Radaelli A., Piepoli M., Adamopoulos S., Pipilis A., Clark SJ., Casadei B., Meyer TE., Coats AJ.
OBJECTIVE: To evaluate whether beta-blocker treatment could enhance the effect of a mild physical training programme upon blood pressure. DESIGN AND METHODS: In 12 hypertensive subjects (mean age: 40.3 years) a prospective randomized Latin square-design trial was performed with three treatments: physical training and placebo tablets; atenolol 50 mg once a day and inactivity; and physical training and atenolol 50 mg once a day. RESULTS: Training significantly increased maximal ventilatory oxygen consumption (VO2MAX), and there was a decrease in ambulatory diastolic blood pressure (DBP) which did not reach statistical significance.
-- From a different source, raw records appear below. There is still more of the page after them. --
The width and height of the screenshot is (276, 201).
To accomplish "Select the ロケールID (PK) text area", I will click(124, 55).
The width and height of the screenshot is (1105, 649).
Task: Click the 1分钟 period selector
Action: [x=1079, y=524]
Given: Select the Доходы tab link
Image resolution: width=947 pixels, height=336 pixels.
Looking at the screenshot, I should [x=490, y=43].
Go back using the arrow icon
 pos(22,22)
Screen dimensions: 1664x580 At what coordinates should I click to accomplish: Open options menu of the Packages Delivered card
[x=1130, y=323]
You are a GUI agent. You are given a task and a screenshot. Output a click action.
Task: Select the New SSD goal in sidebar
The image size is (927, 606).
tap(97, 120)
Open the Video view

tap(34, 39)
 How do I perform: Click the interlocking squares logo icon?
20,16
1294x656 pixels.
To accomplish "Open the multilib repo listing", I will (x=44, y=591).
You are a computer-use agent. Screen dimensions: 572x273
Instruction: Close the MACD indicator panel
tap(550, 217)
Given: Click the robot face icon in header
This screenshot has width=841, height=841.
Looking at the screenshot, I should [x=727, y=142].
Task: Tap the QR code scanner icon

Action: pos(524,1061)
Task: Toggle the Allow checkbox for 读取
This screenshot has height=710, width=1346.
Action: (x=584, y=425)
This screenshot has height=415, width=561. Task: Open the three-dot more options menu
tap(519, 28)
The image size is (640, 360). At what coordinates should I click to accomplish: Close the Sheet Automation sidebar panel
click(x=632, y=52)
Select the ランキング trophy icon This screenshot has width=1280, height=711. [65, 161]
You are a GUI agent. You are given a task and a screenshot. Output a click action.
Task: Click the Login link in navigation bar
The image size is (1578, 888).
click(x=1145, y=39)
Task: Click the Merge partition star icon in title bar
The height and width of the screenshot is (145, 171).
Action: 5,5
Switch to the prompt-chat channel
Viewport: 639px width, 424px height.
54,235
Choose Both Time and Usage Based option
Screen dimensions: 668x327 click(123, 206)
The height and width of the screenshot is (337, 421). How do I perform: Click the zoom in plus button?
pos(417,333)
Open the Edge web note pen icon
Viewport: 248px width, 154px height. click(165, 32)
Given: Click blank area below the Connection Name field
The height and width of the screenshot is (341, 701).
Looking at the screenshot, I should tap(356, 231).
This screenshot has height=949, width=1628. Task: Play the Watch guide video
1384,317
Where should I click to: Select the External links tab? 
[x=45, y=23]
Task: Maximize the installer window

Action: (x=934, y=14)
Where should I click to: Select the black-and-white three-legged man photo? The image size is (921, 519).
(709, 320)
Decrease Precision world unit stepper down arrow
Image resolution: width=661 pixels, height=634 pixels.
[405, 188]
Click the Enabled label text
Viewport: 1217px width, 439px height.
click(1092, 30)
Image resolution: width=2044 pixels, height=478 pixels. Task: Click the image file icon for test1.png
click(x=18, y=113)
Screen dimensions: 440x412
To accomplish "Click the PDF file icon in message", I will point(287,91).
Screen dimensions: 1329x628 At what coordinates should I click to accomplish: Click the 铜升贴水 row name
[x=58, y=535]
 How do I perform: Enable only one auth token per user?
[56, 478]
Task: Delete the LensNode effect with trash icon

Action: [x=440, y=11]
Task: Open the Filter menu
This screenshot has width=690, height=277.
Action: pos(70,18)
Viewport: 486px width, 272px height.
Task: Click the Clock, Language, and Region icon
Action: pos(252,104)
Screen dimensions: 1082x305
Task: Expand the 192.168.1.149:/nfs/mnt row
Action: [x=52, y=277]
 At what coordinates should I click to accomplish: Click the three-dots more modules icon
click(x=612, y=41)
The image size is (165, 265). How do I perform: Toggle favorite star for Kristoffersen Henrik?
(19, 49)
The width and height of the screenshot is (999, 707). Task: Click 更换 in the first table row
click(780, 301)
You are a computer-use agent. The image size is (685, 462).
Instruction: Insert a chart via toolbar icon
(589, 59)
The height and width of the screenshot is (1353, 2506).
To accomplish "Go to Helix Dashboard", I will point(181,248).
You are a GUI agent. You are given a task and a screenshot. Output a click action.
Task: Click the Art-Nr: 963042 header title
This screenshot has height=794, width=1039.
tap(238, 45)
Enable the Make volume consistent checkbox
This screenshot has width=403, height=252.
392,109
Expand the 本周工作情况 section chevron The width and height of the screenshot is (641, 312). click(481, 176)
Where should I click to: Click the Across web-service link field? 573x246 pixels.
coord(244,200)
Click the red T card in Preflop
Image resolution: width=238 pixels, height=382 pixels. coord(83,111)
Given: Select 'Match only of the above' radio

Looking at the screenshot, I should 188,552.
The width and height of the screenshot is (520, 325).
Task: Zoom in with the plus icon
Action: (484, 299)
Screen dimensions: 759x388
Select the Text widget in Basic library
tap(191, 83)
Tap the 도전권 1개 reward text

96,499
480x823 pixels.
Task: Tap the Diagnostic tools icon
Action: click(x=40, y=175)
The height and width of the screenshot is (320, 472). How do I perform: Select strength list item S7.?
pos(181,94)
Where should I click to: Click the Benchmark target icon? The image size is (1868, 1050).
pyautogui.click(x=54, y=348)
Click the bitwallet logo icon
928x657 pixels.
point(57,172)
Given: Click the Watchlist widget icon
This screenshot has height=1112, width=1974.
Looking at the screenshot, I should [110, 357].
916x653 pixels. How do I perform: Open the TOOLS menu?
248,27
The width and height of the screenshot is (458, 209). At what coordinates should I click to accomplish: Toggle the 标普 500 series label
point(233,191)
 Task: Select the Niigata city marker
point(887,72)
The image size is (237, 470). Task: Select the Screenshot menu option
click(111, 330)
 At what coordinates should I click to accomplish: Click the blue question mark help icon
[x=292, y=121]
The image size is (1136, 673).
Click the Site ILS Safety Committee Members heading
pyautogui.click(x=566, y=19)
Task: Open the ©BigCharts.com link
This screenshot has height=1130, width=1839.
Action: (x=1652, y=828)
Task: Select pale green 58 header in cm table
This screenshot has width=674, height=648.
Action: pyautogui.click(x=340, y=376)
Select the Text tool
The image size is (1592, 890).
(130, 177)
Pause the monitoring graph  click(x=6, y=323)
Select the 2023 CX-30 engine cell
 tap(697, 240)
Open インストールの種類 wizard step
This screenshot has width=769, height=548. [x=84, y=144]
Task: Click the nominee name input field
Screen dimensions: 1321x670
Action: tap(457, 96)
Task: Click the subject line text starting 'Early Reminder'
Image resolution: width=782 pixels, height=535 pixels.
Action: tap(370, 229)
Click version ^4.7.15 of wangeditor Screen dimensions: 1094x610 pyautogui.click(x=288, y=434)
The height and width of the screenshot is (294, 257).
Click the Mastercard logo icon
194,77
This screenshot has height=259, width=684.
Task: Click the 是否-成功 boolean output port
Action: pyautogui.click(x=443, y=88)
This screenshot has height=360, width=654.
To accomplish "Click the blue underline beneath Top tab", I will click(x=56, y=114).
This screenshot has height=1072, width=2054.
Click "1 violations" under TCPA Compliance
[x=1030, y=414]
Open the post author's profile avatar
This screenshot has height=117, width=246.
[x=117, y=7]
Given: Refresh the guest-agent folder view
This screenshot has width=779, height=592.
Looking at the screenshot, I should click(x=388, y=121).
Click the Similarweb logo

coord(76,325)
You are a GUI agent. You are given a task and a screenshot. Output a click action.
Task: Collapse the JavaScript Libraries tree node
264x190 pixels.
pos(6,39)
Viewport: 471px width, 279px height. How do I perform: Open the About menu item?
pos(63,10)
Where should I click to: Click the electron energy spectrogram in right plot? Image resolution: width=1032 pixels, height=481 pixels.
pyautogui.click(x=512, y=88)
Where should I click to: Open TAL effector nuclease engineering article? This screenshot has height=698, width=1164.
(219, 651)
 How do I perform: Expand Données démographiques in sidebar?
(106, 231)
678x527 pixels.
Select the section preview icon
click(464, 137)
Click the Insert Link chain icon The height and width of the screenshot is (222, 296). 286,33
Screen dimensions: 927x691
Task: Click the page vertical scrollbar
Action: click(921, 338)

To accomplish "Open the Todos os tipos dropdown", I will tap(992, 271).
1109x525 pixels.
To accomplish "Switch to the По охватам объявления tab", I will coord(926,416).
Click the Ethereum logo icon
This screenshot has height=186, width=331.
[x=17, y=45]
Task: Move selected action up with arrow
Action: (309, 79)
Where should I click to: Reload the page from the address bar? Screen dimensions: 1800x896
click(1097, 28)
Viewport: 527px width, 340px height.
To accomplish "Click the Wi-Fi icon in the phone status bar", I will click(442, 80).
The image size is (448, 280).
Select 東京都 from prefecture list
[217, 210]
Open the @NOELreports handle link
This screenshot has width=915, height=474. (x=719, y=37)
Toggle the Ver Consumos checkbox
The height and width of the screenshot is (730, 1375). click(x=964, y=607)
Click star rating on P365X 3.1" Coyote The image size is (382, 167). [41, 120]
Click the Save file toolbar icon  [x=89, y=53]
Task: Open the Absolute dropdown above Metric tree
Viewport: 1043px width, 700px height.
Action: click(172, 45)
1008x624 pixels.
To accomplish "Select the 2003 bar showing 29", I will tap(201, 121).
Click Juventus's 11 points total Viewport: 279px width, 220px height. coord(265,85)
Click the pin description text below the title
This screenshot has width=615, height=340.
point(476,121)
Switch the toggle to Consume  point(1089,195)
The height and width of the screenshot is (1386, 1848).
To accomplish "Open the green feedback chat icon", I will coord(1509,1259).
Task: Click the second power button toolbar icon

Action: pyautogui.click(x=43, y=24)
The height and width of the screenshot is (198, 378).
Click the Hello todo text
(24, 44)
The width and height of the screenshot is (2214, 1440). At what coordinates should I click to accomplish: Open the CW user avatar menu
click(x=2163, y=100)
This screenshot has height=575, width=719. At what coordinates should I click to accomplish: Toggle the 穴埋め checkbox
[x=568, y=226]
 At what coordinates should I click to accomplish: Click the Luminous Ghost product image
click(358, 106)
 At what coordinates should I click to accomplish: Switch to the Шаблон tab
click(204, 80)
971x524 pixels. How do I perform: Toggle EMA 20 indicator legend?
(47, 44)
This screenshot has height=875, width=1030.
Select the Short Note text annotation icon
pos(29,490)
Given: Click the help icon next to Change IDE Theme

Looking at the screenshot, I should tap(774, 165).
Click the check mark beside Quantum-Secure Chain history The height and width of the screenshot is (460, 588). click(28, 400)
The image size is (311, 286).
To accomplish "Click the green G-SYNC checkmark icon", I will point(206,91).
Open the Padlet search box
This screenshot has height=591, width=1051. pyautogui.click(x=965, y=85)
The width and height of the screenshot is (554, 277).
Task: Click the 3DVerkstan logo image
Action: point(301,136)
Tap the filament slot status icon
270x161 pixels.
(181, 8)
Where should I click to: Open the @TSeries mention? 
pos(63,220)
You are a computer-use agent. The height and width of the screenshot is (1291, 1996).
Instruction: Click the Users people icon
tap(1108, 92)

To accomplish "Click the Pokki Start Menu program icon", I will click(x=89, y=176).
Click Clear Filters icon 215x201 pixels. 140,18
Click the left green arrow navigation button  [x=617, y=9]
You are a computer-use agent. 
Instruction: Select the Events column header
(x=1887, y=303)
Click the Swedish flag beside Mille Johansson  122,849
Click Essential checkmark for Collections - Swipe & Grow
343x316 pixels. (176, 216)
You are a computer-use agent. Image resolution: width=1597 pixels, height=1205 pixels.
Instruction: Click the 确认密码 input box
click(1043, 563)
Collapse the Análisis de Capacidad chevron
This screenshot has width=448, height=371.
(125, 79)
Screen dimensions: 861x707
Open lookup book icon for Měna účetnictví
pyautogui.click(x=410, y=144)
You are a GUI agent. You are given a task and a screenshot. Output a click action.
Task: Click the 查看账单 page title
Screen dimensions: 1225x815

Atenolol alone significantly reduced ambulatory systolic blood pressure (SBP) and DBP. Atenolol alone did not reduce VO2MAX. The combination of training and atenolol resulted in an increase in VO2MAX compared with atenolol alone, but no additional significant fall in blood pressure. CONCLUSIONS: Atenolol did not enhance the effect of physical training upon blood pressure and had little if any effect upon the training-induced increase in exercise tolerance.